In [None]:
import os
import sys
sys.path.append("../")

import pandas as pd
import numpy as np
import datetime as dt
import re

import altair as alt
alt.data_transformers.disable_max_rows();

## Are all DALI boxes (vestiging==Breda) in metadata?

In [None]:
BOXID = [
    "133.195-1",
    "027.4090-1",
    "133.134-1",
    "178.518-1",
    "053.746-1",
#     "133.141-1", NOT AVAILABLE
    "027.0380-1",
    "133.301-1",
#     "027.2100-1", NOT AVAILABLE
#     "027.4390-1", NOT AVAILABLE
]

## Conclusion: 
7/10 Missing.

In [None]:
df_sample = pd.DataFrame()
for ID in BOXID:
    df_sample = df_sample.append(
        pd.read_parquet(path = f"../data/raw/BOXID={ID}/L=sumli/").assign(BOXID=ID)
    )
    
df_sample

## Is min or max value robust enough?

In [None]:
# query data an reformat it
n_extremes=2
i=2

df_top = df_sample.query(f"TOP <= {n_extremes}").rename(columns = {'TOP': 'EXTREME'})
df_bottom = df_sample.query(f"BOTTOM >= -{n_extremes}").rename(columns = {'BOTTOM': 'EXTREME'})
df_extreme = (
    pd.concat([df_top, df_bottom], axis=0)
    .drop(columns=["TOP", "BOTTOM"])
    .sort_values(["YEAR", "WEEK"])
)
df_extreme["DATE"] =  df_extreme.apply(lambda d: dt.datetime.fromisocalendar(d["YEAR"], d["WEEK"], 1), axis=1)
df_extreme

In [None]:
# plot result
input_dropdown = alt.binding_select(options=BOXID)
selection = alt.selection_single(fields=['BOXID'], bind=input_dropdown, name='Select DALI on', init={"BOXID":BOXID[0]})
opacity = alt.condition(selection, alt.value(1.0), alt.value(0.1))
(
    alt.Chart(df_extreme)
    .mark_line(point=True)
    .encode(
        x=alt.X("DATE:T", title="date"),
        y=alt.Y("VALUE:Q", title=f"P sumli"),
        color=alt.Color("EXTREME:N", sort=list(range(1,10)) + list(range(-9,0, 1))),
        opacity=opacity,
        tooltip=alt.Tooltip(["BOXID", "DATE:T"])
    )
    .transform_filter(selection)
    .add_selection(selection)
    .properties(width=800)
).interactive()

## Conclusion: 
- No need to take second extreme, min and max will do fine, since data is already 15 min average week extremes.
- Data availability/history is something to keep in mind.
- Grid alternations could be problematic if no metadata about it is logged...

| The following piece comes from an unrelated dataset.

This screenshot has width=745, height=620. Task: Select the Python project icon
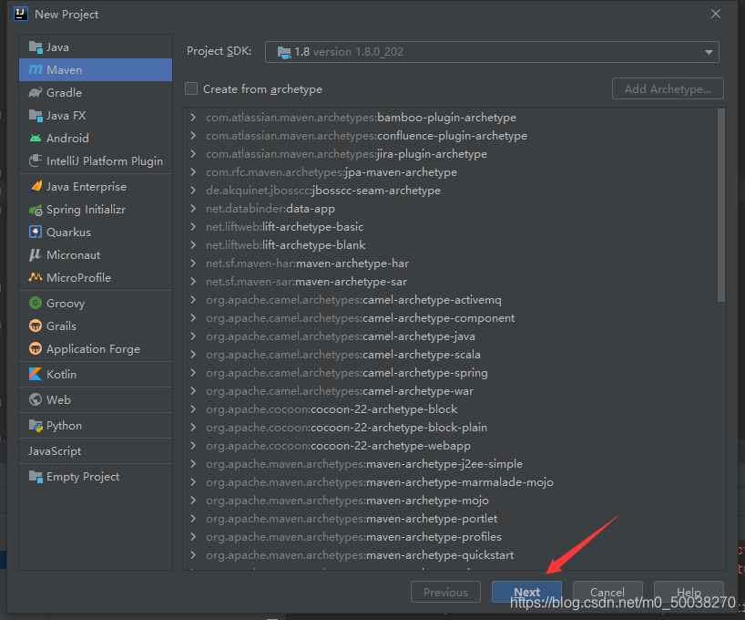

# First model based on box "133.134-1"

In [None]:
import datetime as dt
import pymc3 as pm
import theano
import theano.tensor as tt
import matplotlib.pyplot as plt

### Data Selection and prepping

In [None]:
BOX_ID = "133.134-1"
df_min = df_extreme.query(f"BOXID == '{BOX_ID}' & EXTREME == -1")
df_max = df_extreme.query(f"BOXID == '{BOX_ID}' & EXTREME == 1")

def format_ts(df):
    df = df.set_index("DATE")["VALUE"].sort_index()
    return df.resample('7D').interpolate()

In [None]:
ts = format_ts(df_max)

In [None]:
def det_dot(a, b):
    """
    The theano dot product and NUTS sampler don't work with large matrices?
    
    :param a: (np matrix)
    :param b: (theano vector)
    """
    return (a * b[None, :]).sum(axis=-1)

In [None]:
class MinMaxScaler():
    def __init__(self):
        self.min = None
        self.max = None
        
    def fit(self, data):
        self.min = data.min()
        self.max = data.max()
        
    def check_fit(self):
        if self.max is None:
            raise Exception("Can't use transform without fit first!")
        
    def transform(self, data):
        self.check_fit()
        return ((data - self.min) / (self.max - self.min)).astype(float)
        
    def fit_transform(self, data):
        self.fit(data)
        return self.transform(data)

    def inverse_transform(self, data):
        self.check_fit()
        return data * (self.max - self.min) + self.min

In [None]:
df = ts.reset_index()
date_scaler, value_scaler = MinMaxScaler(), MinMaxScaler()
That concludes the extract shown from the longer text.